Un estado de ánimo que cifraba su razón en la fidelidad al instante y en el odio a la solemnidad mantuvo su vigor gracias a un inagotable caudal de anécdotas. La antifilosofía de las «acrobacias espontáneas» y el anti-arte desbordante de peripecias (calificado como «degenerado» por los nazis que parecían haber clonado los montajes de variedades del dadaísmo), terminaron neutralizados en la «Historia de las vanguardias» y la vitrina museística. Se bajó el arte de un pedestal para cimentar la lógica caníbal del sistema artístico moderno: todo, hasta lo que es nada, puede ser expuesto y sometido a devoción.

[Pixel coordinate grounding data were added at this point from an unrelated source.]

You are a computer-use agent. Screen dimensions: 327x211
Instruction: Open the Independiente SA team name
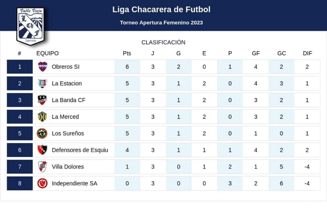point(74,183)
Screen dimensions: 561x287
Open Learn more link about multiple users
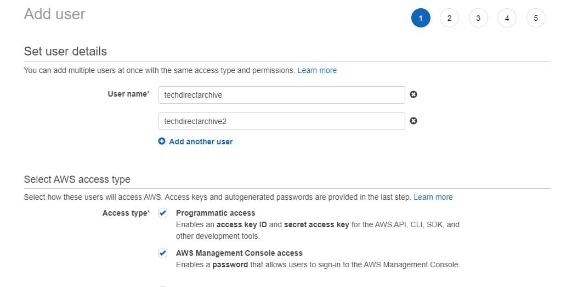[x=317, y=70]
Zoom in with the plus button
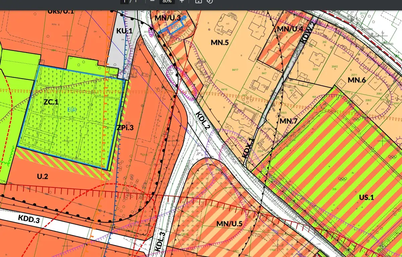The height and width of the screenshot is (257, 402). coord(182,1)
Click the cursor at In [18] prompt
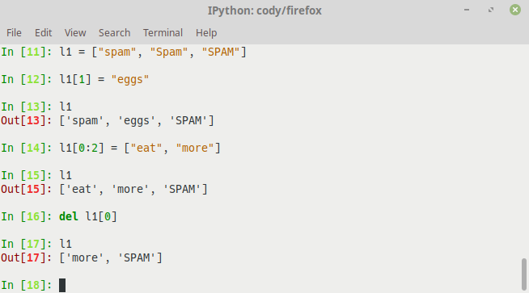This screenshot has width=529, height=293. (x=62, y=285)
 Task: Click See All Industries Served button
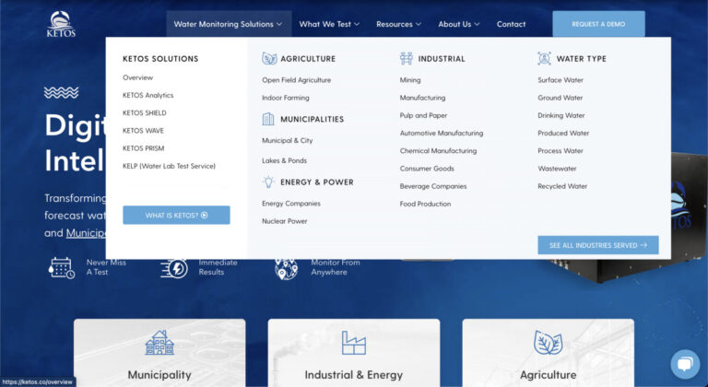click(597, 245)
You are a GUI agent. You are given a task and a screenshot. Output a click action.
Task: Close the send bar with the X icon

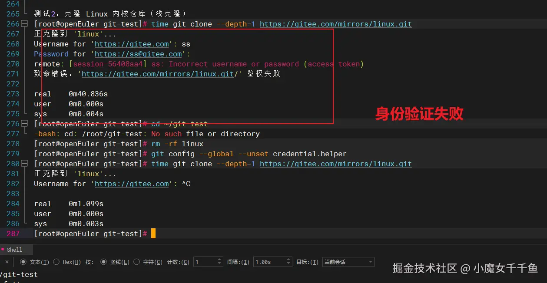pyautogui.click(x=7, y=262)
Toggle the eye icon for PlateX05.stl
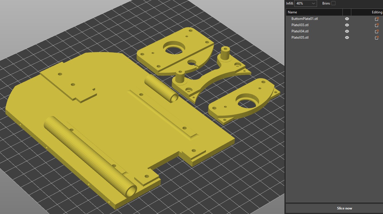Viewport: 383px width, 214px height. (x=347, y=38)
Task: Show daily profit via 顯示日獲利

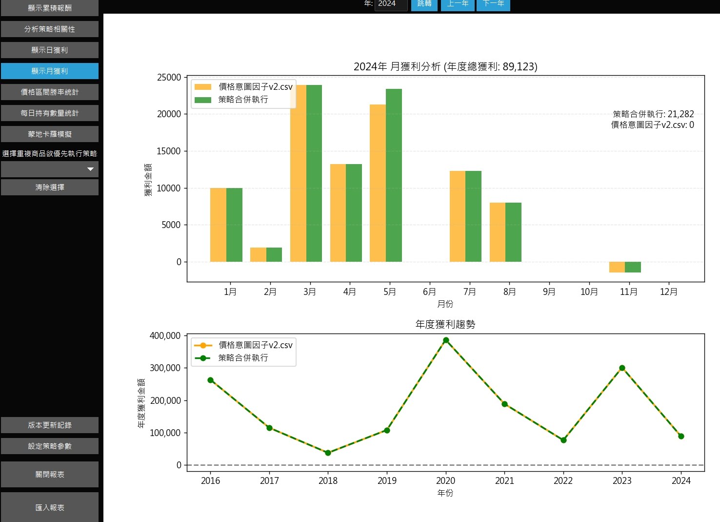Action: tap(49, 50)
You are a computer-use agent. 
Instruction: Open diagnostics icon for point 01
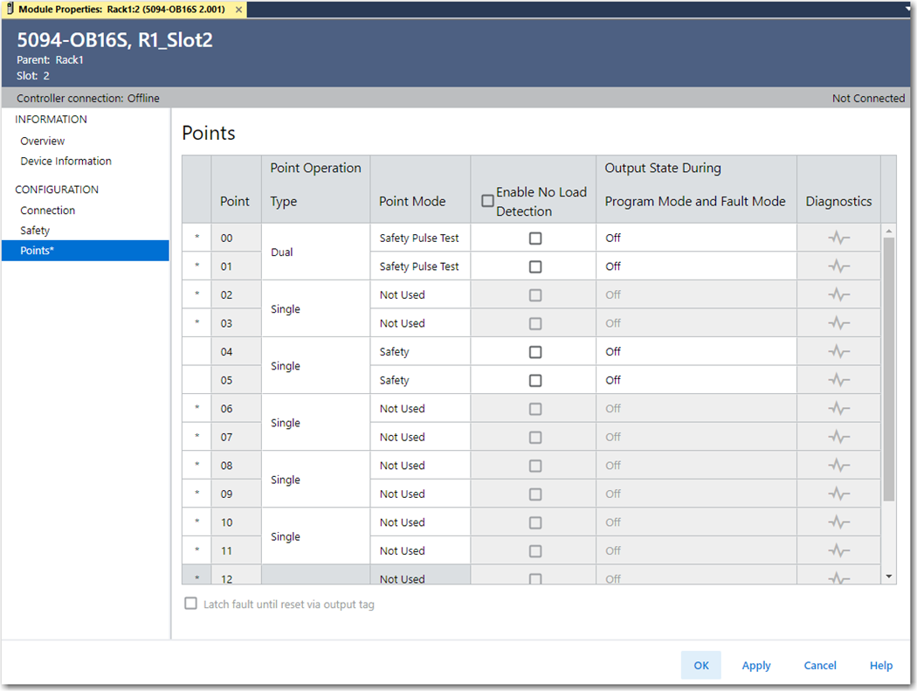tap(838, 266)
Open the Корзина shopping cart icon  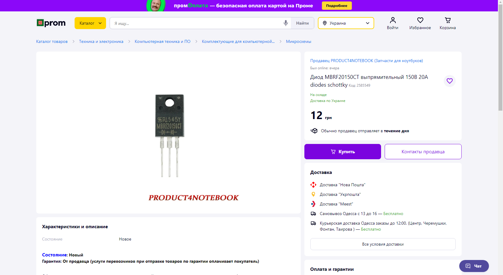coord(448,20)
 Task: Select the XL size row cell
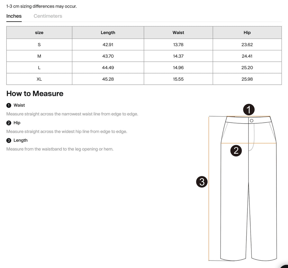tap(39, 79)
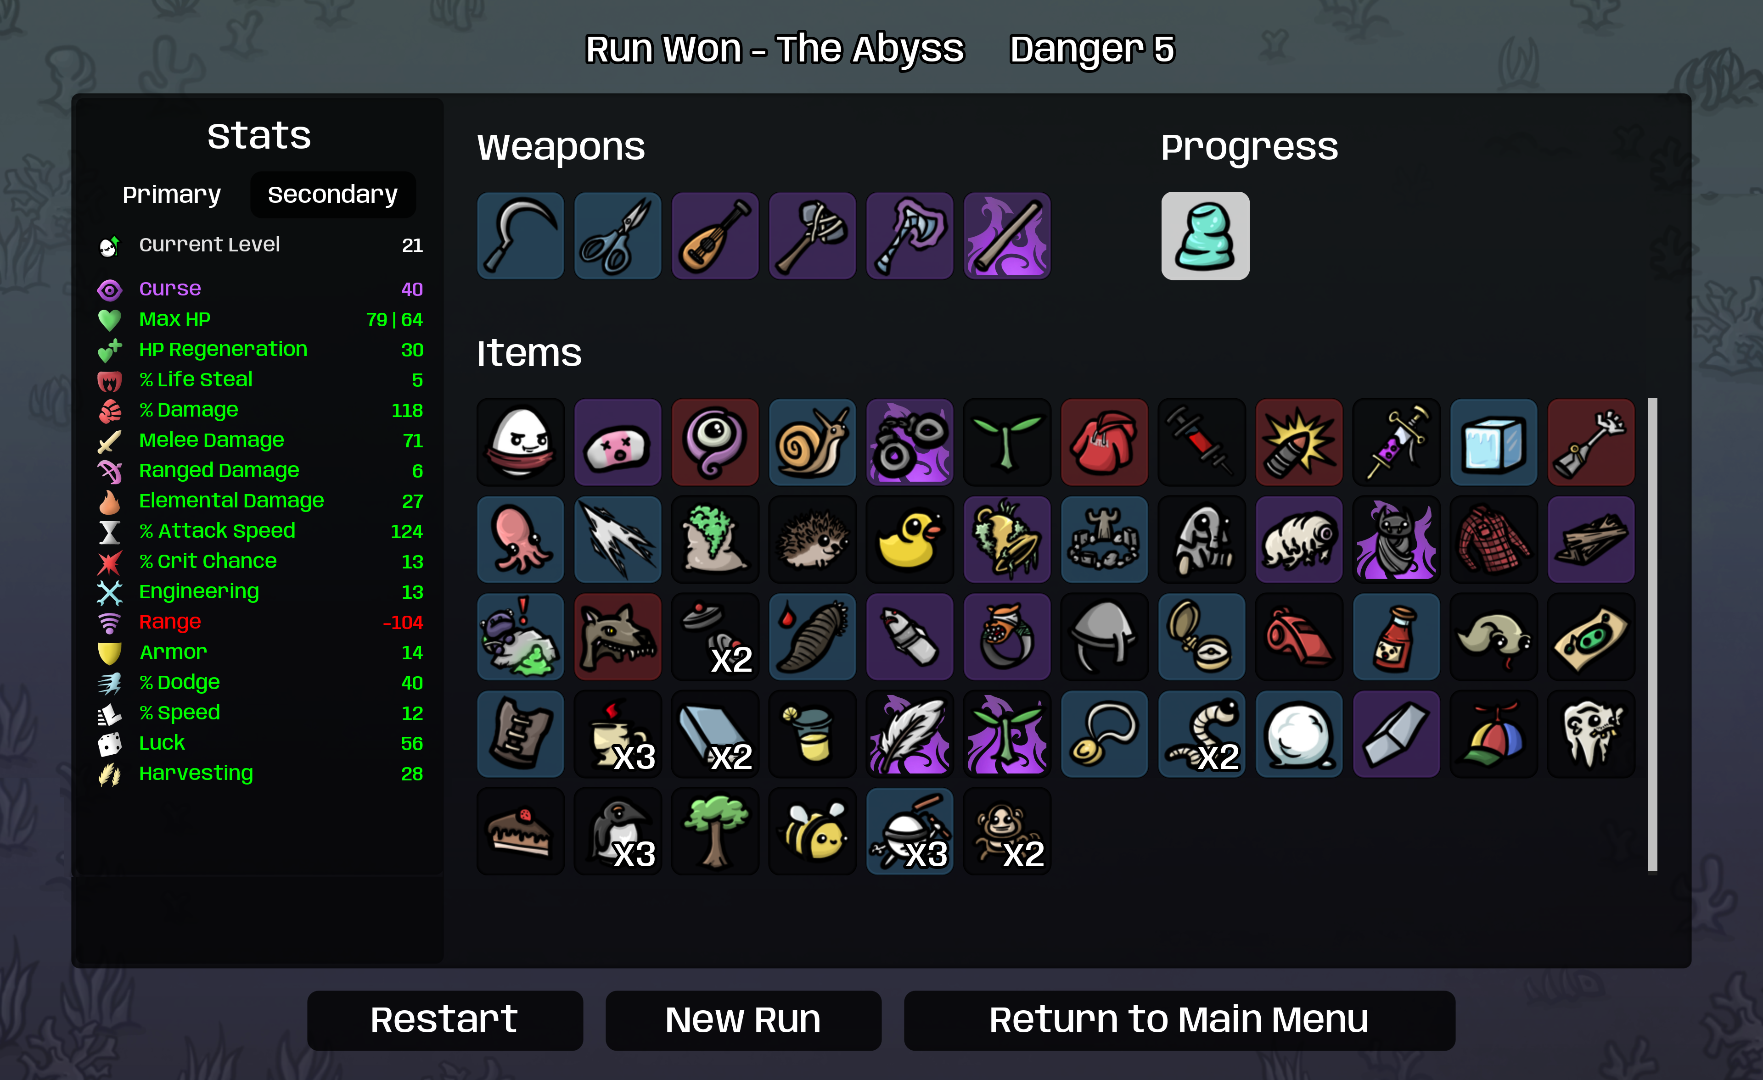Click the ice cube item icon

[1493, 442]
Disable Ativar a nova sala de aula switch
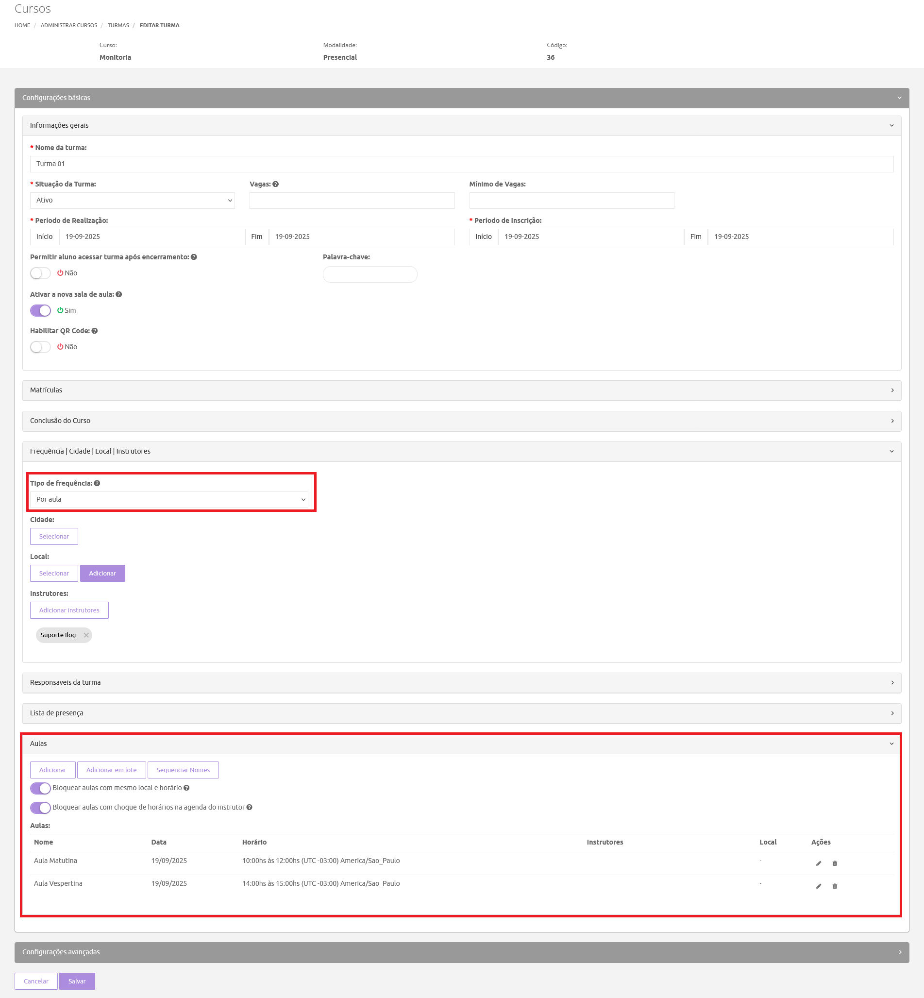Viewport: 924px width, 998px height. (41, 310)
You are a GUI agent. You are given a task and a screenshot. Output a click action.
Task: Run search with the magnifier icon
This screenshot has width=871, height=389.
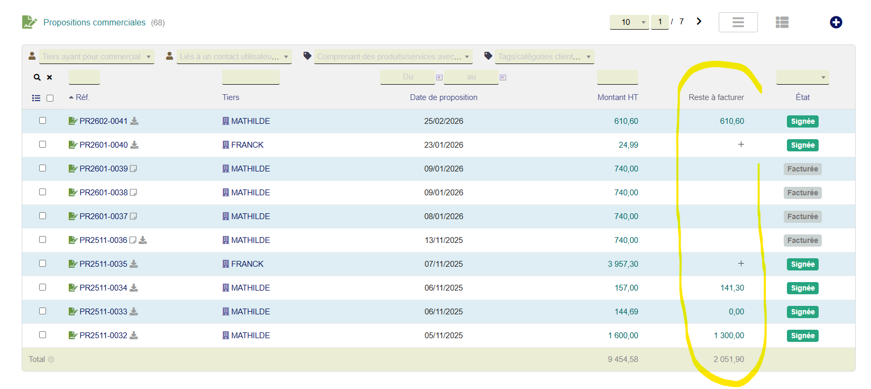coord(37,77)
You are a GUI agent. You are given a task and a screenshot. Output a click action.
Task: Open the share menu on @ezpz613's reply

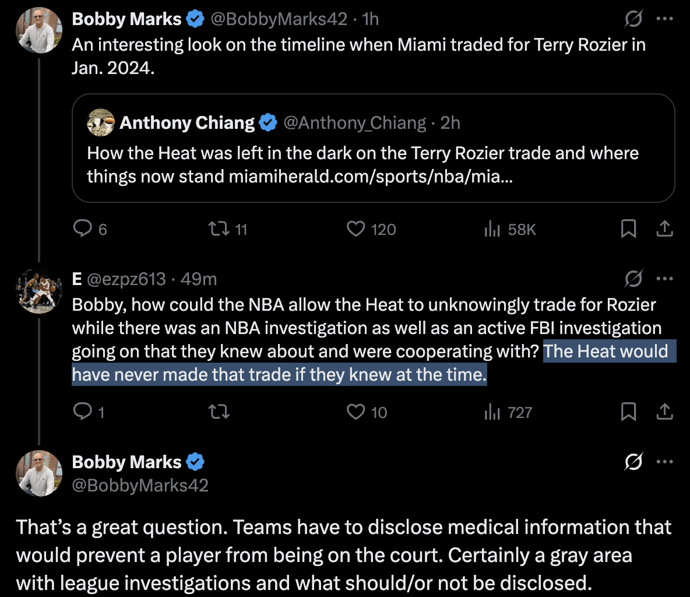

«DADA –afirmó visionario Gide– es el diluvio después del cual todo recomienza». En el principio lo decisivo era gritar, mostrar el disgusto: había que acabar con la lógica, la memoria, la arqueología, el futuro y no cesar en la acción destructiva. Según Tzara, no había que buscar nada, sino únicamente afirmar la vitalidad de cada instante y no tener miedo a defender lo inútil. Si para los dadaístas «el pensamiento se hace en la boca», Schwitters sostenía que «todo lo que un artista escupe es arte». La orientación «(s)ísmica» del siglo XX no existiría sin el «estado de ánimo» inmoralista y decepcionado de DADA. Aquella explosión cabaretera y con tono jazzístico que floreció cinco meses en Zúrich tuvo una anómala precisión «balística»: como Benjamin señaló, los dadaístas daban en el espectador «como un proyectil». «Indignados por un mundo que se hacía pedazos –apunta Jed Rasula–, decidieron devolver la bofetada y blandieron la destrucción como arma creativa». En aquella sátira en medio del desastre, encontramos nuestra prehistoria, siempre y cuando no olvidemos que los dadaístas verdaderos están contra DADA.